Kreisarchivarin Renate Karoline Adler gab sich überzeugt: „Kulturelle Vielfalt ist ein ganz großer Schatz.“ Die Ausstellung im Heimatmuseum zeige, dass Vielfältigkeit ein Zeugnis für Toleranz und Weltoffenheit sei.

Der Programmleiter des Verlags Regionalkultur, Michael Kohler, übergab Landrat Rückert ein Exemplar des Sprachatlas. Dass Sprachdokumentationen das Publikumsinteresse bedienen, lasse sich an der entsprechenden Ausweitung des Verlagsprogramms ablesen.

Besinnung auf alte Werte

Rudolf Bühler skizzierte in einer Kurzdarstellung Sprach- und Dialektentwicklung sowie deren Einflussfaktoren, insbesondere im Bereich des Landkreises Freudenstadt. Er schloss mit einem allgemeinen Appell, wonach es gilt, sich auf alte Werte zu besinnen und die natürlich gewachsene Sprache zu pflegen.
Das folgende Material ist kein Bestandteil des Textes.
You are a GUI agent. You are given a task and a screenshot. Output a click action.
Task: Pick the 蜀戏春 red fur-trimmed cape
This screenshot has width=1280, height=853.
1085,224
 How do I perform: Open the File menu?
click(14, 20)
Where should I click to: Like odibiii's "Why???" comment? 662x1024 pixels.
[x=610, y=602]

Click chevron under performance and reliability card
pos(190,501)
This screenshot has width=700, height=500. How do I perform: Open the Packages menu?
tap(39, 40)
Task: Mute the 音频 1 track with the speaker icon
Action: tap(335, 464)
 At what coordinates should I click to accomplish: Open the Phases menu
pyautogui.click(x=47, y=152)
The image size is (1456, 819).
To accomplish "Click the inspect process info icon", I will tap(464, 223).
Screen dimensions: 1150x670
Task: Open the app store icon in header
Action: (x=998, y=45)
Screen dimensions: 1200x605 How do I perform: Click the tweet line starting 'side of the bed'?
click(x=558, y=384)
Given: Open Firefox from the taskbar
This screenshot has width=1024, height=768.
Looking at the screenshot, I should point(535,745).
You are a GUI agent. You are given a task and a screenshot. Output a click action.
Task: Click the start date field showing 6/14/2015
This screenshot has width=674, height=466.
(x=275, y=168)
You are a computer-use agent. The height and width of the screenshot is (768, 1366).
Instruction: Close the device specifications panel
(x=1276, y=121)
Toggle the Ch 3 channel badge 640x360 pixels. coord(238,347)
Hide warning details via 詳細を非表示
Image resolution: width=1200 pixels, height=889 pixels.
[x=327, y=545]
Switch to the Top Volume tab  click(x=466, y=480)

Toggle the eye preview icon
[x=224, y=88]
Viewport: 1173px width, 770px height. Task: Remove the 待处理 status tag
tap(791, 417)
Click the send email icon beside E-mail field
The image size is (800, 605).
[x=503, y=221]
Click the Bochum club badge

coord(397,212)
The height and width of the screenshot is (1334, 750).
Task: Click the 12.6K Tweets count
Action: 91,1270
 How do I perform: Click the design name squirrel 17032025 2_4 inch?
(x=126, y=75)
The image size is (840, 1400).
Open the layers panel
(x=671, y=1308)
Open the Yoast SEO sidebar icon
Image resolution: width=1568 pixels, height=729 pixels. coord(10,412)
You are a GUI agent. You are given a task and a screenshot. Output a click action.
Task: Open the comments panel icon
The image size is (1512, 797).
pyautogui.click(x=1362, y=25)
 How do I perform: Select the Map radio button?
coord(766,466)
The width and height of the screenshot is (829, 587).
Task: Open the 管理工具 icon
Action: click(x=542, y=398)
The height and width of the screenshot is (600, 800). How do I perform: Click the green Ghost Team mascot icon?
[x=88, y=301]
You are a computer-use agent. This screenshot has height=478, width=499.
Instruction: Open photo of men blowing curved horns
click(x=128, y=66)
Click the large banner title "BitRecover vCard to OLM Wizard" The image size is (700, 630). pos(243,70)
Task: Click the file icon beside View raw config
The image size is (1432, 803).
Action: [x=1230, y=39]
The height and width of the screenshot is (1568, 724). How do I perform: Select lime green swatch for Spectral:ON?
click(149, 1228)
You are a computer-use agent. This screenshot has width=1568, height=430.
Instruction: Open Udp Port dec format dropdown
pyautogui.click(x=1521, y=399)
Neben zahlreichen Reden gab es auch eine musikalische Darbietung. So ernteten Jonathan Nestler und seine siebenjährige Tochter Emilia am Cello sowie Annalena Wegenast an der Violine für ihre musikalischen Beiträge viel Applaus.

Emilia und Jonathan Nestler zeigten ihr Können. Foto: Keck

Die Sprachausstellung bietet zahlreiche Dokumente, Veröffentlichungen und Mitmach-Aktionen. In den Vitrinen finden sich ferner Gegenstände aus dem Alltagsgebrauch mit der entsprechenden Bezeichnung im Dialekt. Beispiele: „An Kratte“ ist ein Henkelkorb und „a Schiid“ ein Korb mit zwei Ohren. Eine Strickjacke ist „an Zweedr“, und drei Damenhüte offenbaren sich als drei „Schaabadeggl“.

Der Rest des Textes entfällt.